* **What to do**:
Return exactly those lines of the material below that fall between the line holding "You are a computer-use agent. Image resolution: width=691" and the line holding "Open the hamburger", inclusive.

* **Provided data**:
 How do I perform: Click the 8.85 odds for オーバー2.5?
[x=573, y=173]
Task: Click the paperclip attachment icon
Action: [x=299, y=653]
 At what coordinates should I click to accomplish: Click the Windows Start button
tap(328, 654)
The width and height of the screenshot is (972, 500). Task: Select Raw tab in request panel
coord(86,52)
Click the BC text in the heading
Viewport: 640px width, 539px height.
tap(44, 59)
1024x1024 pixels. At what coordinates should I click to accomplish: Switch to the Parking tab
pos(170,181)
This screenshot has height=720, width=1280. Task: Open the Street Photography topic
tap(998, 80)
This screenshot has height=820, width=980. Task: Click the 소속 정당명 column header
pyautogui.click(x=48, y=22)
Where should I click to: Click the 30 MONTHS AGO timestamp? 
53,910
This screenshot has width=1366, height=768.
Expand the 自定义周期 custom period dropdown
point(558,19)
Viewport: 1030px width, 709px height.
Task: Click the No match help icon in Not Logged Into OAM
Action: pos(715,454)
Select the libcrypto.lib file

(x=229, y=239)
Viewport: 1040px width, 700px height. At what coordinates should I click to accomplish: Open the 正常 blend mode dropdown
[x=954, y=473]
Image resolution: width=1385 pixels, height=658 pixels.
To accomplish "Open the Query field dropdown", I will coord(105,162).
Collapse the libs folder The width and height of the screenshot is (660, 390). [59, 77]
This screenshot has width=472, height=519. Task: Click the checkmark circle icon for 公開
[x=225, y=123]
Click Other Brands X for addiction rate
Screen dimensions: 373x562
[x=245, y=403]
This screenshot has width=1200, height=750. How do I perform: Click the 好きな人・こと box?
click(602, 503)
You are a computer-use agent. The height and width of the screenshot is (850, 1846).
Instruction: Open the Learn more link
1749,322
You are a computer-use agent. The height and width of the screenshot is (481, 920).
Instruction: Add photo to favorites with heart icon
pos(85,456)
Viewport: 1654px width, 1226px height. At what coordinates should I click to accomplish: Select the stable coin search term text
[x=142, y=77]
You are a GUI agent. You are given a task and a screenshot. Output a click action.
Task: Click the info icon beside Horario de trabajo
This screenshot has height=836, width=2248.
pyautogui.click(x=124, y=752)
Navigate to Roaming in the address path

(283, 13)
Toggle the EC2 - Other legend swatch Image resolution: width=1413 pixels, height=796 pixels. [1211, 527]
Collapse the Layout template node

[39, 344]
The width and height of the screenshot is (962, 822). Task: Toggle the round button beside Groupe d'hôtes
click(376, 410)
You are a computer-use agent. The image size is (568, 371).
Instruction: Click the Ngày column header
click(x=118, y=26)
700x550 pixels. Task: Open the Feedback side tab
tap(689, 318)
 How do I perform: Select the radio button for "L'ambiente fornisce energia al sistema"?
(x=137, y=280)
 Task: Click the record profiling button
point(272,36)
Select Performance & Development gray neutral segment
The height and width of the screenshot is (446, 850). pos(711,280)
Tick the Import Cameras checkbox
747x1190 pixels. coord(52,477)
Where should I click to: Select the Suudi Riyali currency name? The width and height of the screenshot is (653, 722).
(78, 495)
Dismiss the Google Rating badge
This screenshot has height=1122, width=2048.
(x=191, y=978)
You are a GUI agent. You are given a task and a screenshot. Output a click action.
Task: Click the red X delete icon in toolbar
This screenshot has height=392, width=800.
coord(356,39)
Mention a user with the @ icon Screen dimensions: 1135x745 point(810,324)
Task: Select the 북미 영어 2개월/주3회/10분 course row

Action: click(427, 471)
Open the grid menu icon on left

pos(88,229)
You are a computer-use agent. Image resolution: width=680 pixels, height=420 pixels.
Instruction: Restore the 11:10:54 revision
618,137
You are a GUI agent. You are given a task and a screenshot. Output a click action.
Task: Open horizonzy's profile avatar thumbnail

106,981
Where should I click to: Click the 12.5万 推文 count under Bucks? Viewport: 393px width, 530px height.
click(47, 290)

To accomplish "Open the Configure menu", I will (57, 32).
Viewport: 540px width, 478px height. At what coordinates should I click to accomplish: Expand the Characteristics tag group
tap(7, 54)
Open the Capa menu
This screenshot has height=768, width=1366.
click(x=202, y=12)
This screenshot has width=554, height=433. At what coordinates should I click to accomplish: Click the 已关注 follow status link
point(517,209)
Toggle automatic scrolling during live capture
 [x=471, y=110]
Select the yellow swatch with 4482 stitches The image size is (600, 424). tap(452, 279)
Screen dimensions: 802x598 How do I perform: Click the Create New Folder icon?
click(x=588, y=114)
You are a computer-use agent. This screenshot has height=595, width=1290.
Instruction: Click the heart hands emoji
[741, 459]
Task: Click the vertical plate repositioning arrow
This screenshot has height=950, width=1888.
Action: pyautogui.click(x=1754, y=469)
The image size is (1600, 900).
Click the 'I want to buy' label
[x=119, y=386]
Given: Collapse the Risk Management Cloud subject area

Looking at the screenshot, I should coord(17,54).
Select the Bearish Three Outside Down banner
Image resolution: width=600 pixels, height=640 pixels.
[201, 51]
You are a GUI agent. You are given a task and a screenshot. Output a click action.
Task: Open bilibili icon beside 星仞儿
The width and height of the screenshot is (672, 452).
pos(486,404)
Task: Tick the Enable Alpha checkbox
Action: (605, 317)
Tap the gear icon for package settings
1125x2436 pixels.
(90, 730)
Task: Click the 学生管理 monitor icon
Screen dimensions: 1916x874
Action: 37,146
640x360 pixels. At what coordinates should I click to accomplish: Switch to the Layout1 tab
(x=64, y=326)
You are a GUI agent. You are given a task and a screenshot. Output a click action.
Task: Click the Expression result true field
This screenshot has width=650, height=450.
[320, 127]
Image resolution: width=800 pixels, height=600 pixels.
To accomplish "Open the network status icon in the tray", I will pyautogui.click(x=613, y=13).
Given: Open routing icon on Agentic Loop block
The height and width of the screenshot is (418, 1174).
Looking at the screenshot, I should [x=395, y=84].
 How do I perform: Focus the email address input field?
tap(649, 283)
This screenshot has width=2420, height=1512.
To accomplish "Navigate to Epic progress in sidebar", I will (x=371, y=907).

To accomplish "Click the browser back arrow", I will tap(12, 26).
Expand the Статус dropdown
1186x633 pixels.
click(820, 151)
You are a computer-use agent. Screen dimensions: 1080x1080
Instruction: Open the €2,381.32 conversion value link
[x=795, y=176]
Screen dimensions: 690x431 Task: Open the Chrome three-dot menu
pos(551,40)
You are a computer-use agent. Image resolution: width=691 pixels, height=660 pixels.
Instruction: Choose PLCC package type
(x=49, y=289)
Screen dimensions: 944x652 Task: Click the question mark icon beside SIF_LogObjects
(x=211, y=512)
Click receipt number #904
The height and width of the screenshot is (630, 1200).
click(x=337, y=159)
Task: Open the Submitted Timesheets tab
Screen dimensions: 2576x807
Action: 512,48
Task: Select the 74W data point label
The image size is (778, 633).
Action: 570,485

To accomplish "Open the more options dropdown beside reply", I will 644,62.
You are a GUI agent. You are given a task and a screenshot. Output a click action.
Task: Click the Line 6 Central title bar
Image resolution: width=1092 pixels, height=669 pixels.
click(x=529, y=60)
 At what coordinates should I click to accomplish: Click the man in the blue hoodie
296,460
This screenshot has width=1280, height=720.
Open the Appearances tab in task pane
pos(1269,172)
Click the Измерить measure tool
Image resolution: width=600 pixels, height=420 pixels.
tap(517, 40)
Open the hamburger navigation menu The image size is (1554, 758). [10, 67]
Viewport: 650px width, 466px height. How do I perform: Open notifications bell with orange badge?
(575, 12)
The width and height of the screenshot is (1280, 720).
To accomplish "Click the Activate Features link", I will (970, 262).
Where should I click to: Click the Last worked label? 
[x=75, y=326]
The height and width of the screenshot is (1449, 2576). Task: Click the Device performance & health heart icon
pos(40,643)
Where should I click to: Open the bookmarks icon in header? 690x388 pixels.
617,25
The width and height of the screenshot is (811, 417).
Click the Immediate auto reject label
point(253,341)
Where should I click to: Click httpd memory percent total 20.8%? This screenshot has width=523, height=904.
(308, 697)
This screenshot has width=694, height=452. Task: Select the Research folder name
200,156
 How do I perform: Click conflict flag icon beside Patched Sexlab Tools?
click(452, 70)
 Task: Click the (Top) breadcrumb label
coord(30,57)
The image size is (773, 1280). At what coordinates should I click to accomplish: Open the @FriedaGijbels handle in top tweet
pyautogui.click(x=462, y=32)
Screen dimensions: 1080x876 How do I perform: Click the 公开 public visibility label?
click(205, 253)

* **Exercise solution**:
You are a computer-use agent. Image resolution: width=691 pixels, height=660 pixels.
Instruction: Choose PLCC package type
(x=49, y=289)
Screen dimensions: 944x652 Task: Click the question mark icon beside SIF_LogObjects
(x=211, y=512)
Click receipt number #904
The height and width of the screenshot is (630, 1200).
click(x=337, y=159)
Task: Open the Submitted Timesheets tab
Screen dimensions: 2576x807
Action: 512,48
Task: Select the 74W data point label
The image size is (778, 633).
Action: 570,485

To accomplish "Open the more options dropdown beside reply", I will 644,62.
You are a GUI agent. You are given a task and a screenshot. Output a click action.
Task: Click the Line 6 Central title bar
Image resolution: width=1092 pixels, height=669 pixels.
click(x=529, y=60)
 At what coordinates should I click to accomplish: Click the man in the blue hoodie
296,460
This screenshot has width=1280, height=720.
Open the Appearances tab in task pane
pos(1269,172)
Click the Измерить measure tool
Image resolution: width=600 pixels, height=420 pixels.
tap(517, 40)
Open the hamburger navigation menu The image size is (1554, 758). [10, 67]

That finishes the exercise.